• KUTIPAN TEKS

• • • • •

Tidak lama setelah kondisi pasien stabil kemudian pasien dipindah ke ruang ICU.
Sebenarnya saya ingin sekali memberi kata-kata penguatan kepada suami pasien
tetapi saya bingung apa yang harus saya sampaikan kepada suaminya karena
kondisi pasien yang tiba-tiba penurunan kesadaran.

Feeling:
Saya merasa sangat kecewa dan sedih. Saya merasa gagal menjalankan tanggung
jawab dan peran saya sebagai perawat. Dalam hal ini saya sebagai penanggung
jawab asuhan keperawatan pasien gagal mengatur pelayanan klien dan gagal
memberi dukungan emosional. Saya juga gagal melakukan peran perawat sebagai
manajer asuhan keperawatan pasien.

Evaluation:
Hal baik dari pengalaman saya adalah saya merasa bahwa tim saya dan dokter,
dan tim emergensi telah melakukan tindakan emergensi dengan cepat. Hal buruk
dari pengalaman itu adalah saya menyalahkan diri saya sendiri karena kelalaian
saya karena tidak mengenali kondisi pasien.

Analysis:
Dari pengalaman tersebut saya dapat mengambil pelajaran bahwa saya harus
membuat perubahan dalam diri saya dan lingkungan kerja saya. Perubahan dalam
praktik biasanya membutuhkan perencanaan yang seksama dan perlu sumber
daya, proses dan orang-orang melakukannya. Clarc (2010) menggambarkan dua
aspek untuk berubah yaitu perubahan dan transisi. Perubahan mengacu pada hal
yang berbeda dari biasanya yang dapat diamati yang terjadi atau sudah selesai.

• • • • •

• Entri tersimpan
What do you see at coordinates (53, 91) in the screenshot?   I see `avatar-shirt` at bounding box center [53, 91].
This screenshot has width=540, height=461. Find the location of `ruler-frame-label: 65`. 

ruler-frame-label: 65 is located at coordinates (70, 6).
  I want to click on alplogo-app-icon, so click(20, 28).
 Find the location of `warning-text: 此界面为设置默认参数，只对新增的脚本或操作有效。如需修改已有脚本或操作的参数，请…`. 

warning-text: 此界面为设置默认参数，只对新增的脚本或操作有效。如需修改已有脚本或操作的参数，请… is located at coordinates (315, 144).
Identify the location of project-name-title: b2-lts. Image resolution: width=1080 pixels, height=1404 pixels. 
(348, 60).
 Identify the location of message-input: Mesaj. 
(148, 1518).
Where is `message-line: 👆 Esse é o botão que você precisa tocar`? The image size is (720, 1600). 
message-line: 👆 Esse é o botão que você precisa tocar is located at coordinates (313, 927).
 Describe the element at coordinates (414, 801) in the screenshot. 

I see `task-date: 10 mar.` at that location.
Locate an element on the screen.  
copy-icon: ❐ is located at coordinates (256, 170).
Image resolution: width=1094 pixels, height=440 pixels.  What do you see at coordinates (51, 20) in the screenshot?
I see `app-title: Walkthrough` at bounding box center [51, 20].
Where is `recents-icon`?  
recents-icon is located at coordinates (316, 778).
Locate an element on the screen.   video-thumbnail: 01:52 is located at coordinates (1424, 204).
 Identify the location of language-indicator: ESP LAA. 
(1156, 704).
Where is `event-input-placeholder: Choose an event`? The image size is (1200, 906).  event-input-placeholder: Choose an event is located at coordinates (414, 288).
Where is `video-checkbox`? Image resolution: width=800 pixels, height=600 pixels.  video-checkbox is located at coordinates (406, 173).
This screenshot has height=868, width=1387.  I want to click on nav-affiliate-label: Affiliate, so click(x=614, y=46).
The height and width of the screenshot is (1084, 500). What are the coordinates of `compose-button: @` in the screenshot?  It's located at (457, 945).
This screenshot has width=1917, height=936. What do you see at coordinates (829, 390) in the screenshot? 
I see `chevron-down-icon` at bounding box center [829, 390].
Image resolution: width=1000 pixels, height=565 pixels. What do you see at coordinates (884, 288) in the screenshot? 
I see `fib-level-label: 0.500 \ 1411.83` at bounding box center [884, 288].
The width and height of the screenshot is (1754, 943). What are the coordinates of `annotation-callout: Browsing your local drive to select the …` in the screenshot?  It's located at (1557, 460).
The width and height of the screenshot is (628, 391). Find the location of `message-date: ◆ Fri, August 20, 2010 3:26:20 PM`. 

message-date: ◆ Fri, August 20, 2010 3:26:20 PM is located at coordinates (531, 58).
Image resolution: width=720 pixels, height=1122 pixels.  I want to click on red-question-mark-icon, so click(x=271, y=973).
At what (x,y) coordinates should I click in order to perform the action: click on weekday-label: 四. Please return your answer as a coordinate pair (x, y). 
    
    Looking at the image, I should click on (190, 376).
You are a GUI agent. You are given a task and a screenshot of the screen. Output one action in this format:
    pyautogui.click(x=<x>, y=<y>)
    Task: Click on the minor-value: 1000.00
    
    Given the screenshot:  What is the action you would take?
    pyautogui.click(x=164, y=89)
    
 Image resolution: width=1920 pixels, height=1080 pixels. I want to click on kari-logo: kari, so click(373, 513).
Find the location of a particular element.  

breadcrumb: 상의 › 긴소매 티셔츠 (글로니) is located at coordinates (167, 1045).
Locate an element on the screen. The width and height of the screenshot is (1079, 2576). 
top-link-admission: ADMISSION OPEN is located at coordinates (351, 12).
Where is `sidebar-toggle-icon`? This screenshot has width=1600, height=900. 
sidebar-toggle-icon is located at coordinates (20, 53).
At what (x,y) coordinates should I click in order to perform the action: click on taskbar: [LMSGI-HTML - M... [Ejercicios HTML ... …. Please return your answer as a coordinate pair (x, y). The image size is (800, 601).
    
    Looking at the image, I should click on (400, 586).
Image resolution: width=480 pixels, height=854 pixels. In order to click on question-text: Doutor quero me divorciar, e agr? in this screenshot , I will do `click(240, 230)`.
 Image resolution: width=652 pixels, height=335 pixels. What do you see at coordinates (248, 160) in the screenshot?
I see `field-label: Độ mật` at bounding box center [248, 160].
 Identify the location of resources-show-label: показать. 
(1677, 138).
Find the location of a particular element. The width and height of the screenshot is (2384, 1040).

• • • • •

• DAFTAR TUGAS
a) Dalam refleksi perawat ini, ke ruang mana pasien dipindahkan setelah kondisinya stabil?
b) Perbarui bagian refleksi perawat yang dibuka dengan kata-kata "Tidak lama setelah" dan ditutup dengan "tiba-tiba penurunan kesadaran.", lalu ganti "bingung" dengan "ragu".
c) Lanjutkan refleksi perawat ini dari kalimat terakhirnya.

• JAWABAN
a) Ke ruang ICU.

b)
Tidak lama setelah kondisi pasien stabil kemudian pasien dipindah ke ruang ICU.
Sebenarnya saya ingin sekali memberi kata-kata penguatan kepada suami pasien
tetapi saya ragu apa yang harus saya sampaikan kepada suaminya karena
kondisi pasien yang tiba-tiba penurunan kesadaran.

c)
Sedangkan transisi menggambarkan apa yang dirasakan orang sehingga
mengalami dan melihat sangat penting. Keduanya harus dipertimbangkan untuk
sukses tidaknya sebuah perubahan. Menurut Rogers (2003) bahwa kecepatan
seseorang dalam menerima inovasi beragam yaitu ada yang tergolong Inovator
(sebesar 2,5%), Early adopter (13,5%), Early majority (34%), Late majority
(34%) dan yang terakhir adalah Laggard (16%). Diperlukan peran manager untuk
mengkomunikasikan, dan mencari follower yang termasuk ke sub kelompok early
majority untuk memulai suatu perubahan atau inovasi agar seluruh perawat
ruangan diberikan dan mau mengikuti pelatihan EWSS dan kasus-kasus
emergency. Dengan harapan agar kelompok yang lain akan mengikuti perubahan
tersebut sehingga tujuan tercapai yaitu meningkatkan pelayanan dan keselamatan
pasien.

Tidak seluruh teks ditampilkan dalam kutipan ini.